Brief 1 >> Repeat the passage about sizing yarn at the mill word for word, from "The place where" up to and including "to be made.".

Study text >>
########

Once the ‘set’ of beams was delivered at the mill it was lifted into the creel at the back of the tape. This creel was a framework that could hold up to ten large beams. From the creel the individual sheets of yarn had to be brought forward and combined with each other before being threaded through the machine, round the drying drums and out at the front end. This was done by tying the new sheets in bunches to the old sheet left over from the previous run. Once the machine was ready to start taping the old sheet and knots went through the machine until the new sheet had reached the front end of the tape and then the old sheet was cut off and became waste. Before this can be done the sizing section of the machine and the drying drums have to be made ready for the next run.
The place where the sheet of warp meets the size mixture is in the ‘sow box’ at the end of the tape nearest the taper’s beams, it is immersed by a roller which pushes it into the boiling size as it runs through the machine and then between two squeeze rollers, the top one covered with taper’s flannel, which squeeze the excess size out of the yarn and allow it to drop down into the sow box. However, before this happens the size has to be made.

Each tape machine has a size box next to it big enough to hold enough size to complete most of a day’s run on the tape. It has an agitator driven off the shafting and steam jets can be blown into the mixture to boil it. Size is weird and wonderful stuff and many large books have been written on the chemistry and constituents of various sizes for different jobs. The basic ingredients we used at Bancroft for a very simple mixture were tallow, farina (potato flour) or corn flour, a gum such as Tragacanth and water. In 1920 many cloths were sized to give more bulk and weight to the finished cloth and this was achieved by adding china clay to the mix. In extreme cases over 120% of the cloth weight was added size and this was specified by the customer. Once all the ingredients had been added to the water while the agitator was running the steam was turned on and the size brought up to boiling point. Once boiling fiercely it was kept in this state for perhaps an hour of more to give the starch granules time to burst completely. This period depended on the ingredients and the grade of size needed. Once it had reached its consistency it was a creamy fluid and was kept at boiling point while the tape was running.

########

(Dataset items)
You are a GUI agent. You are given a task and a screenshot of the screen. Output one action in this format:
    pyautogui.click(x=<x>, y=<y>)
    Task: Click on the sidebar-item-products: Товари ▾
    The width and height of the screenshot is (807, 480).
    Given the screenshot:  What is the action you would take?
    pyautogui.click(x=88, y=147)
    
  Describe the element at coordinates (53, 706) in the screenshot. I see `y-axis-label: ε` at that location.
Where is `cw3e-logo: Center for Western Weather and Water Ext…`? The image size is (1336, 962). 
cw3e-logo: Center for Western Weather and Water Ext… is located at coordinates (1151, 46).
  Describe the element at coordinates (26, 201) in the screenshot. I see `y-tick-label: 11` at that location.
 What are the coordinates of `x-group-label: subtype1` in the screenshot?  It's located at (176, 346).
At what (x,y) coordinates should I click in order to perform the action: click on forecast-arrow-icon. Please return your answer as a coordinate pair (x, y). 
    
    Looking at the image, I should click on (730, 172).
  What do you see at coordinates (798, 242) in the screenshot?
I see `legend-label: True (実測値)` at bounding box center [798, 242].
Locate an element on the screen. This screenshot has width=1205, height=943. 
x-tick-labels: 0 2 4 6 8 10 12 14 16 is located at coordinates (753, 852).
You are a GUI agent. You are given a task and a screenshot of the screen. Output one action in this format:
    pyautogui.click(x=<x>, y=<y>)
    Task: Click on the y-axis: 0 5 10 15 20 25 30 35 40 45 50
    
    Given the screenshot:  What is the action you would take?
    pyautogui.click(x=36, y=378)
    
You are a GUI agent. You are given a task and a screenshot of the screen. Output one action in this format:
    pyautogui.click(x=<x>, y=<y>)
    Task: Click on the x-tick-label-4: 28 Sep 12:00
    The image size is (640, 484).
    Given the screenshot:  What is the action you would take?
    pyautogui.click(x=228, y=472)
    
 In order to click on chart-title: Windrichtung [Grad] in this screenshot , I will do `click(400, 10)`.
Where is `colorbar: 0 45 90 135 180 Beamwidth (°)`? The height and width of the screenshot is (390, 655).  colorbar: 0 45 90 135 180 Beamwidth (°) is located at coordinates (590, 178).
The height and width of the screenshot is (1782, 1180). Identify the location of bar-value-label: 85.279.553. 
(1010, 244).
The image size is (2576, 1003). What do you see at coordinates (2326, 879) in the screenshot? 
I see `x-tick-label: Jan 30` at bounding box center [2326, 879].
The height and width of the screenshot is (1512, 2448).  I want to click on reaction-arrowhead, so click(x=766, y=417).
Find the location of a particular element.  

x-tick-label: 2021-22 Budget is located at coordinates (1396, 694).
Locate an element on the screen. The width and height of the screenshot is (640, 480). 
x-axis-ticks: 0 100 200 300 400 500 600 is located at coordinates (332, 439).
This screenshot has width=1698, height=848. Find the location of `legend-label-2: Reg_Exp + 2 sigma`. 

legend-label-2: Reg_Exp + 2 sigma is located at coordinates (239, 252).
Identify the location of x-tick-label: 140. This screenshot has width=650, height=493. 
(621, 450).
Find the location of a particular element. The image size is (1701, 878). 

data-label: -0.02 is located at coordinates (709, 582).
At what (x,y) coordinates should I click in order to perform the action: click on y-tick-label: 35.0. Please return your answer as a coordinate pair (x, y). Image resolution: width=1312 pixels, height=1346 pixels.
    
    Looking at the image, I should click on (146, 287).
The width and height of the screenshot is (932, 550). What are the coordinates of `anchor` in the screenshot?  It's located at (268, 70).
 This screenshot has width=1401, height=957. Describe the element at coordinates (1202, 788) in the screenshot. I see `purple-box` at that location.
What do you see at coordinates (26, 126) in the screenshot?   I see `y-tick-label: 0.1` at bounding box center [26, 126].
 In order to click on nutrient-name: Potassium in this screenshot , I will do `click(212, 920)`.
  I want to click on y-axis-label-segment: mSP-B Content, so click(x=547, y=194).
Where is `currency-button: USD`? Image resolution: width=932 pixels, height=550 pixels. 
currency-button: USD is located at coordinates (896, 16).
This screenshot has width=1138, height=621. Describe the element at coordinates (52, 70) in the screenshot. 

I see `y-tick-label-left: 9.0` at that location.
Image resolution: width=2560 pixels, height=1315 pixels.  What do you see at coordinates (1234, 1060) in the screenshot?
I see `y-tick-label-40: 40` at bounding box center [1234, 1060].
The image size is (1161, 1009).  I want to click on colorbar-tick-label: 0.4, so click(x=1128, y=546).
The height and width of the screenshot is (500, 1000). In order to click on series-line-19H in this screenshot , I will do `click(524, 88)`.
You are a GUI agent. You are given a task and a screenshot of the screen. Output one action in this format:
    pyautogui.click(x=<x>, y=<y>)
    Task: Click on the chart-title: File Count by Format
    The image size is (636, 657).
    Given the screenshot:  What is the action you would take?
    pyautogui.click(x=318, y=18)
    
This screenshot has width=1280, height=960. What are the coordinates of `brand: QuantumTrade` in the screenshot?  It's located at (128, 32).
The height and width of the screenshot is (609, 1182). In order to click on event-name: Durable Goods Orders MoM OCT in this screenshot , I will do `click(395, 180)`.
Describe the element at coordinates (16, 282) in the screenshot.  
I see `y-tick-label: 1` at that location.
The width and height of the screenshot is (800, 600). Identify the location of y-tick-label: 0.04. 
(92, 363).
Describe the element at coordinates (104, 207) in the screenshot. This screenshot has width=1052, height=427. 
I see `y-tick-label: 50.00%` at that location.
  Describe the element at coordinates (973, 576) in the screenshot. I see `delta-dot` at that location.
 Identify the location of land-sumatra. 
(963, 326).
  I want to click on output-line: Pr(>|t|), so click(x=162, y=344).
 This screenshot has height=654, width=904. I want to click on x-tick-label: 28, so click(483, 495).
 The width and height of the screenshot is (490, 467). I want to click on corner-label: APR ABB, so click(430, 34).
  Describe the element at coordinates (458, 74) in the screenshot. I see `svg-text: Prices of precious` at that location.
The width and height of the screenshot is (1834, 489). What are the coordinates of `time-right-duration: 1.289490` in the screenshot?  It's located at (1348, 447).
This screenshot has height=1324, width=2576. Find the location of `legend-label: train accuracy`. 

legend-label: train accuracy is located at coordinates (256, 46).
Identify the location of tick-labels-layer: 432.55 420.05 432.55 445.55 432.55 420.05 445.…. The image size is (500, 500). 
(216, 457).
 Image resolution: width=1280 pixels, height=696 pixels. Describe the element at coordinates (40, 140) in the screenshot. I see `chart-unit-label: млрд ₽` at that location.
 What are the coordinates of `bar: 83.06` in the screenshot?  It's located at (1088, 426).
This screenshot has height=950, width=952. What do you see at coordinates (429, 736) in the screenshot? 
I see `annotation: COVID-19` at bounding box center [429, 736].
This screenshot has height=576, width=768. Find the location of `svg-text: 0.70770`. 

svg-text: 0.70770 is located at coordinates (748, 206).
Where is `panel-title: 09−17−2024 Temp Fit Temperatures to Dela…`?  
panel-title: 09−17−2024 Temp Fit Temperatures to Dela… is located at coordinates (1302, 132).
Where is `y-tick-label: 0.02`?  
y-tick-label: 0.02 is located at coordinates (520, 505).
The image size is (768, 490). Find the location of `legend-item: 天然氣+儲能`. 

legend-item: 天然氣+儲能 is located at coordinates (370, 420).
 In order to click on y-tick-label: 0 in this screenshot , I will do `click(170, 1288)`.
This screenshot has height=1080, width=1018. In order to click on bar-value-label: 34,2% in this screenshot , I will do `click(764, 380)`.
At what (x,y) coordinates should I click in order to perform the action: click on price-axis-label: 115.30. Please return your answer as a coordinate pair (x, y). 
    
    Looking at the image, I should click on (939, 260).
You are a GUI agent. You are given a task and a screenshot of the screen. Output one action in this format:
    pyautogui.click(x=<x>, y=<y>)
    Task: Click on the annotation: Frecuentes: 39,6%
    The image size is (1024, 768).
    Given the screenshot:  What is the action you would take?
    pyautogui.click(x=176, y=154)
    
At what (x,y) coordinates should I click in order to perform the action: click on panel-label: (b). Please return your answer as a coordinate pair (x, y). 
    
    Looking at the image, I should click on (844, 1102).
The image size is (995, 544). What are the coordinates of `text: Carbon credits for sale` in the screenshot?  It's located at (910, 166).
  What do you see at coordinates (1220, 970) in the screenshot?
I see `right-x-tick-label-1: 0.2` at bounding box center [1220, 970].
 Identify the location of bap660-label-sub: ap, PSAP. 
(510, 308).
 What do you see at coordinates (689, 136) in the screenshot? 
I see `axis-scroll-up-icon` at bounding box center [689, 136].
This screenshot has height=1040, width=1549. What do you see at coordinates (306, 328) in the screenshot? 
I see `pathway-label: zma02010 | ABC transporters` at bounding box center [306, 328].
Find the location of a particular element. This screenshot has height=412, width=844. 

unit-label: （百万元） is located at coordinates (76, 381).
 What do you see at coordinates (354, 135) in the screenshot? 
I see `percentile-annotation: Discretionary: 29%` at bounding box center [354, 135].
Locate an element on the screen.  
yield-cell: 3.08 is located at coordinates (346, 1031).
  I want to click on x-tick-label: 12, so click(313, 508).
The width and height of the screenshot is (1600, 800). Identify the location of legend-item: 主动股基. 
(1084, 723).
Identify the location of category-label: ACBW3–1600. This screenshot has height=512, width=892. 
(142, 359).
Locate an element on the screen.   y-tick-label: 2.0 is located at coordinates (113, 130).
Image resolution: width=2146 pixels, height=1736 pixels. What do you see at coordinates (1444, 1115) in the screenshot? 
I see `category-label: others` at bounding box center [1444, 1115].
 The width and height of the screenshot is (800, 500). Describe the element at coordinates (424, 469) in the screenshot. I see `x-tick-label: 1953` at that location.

########

Brief 2 >> Rewrite the records from the line with "Image resolution: width=2560" up to and including the line with "The height and width of the screenshot is (500, 1000).", swapping "Image resolution" for "Screen resolution" and leaving everything else in those lines as it is.

Expected output 1 >>
The place where the sheet of warp meets the size mixture is in the ‘sow box’ at the end of the tape nearest the taper’s beams, it is immersed by a roller which pushes it into the boiling size as it runs through the machine and then between two squeeze rollers, the top one covered with taper’s flannel, which squeeze the excess size out of the yarn and allow it to drop down into the sow box. However, before this happens the size has to be made.

Expected output 2 >>
Screen resolution: width=2560 pixels, height=1315 pixels.  What do you see at coordinates (1234, 1060) in the screenshot?
I see `y-tick-label-40: 40` at bounding box center [1234, 1060].
The image size is (1161, 1009).  I want to click on colorbar-tick-label: 0.4, so click(x=1128, y=546).
The height and width of the screenshot is (500, 1000). In order to click on series-line-19H in this screenshot , I will do `click(524, 88)`.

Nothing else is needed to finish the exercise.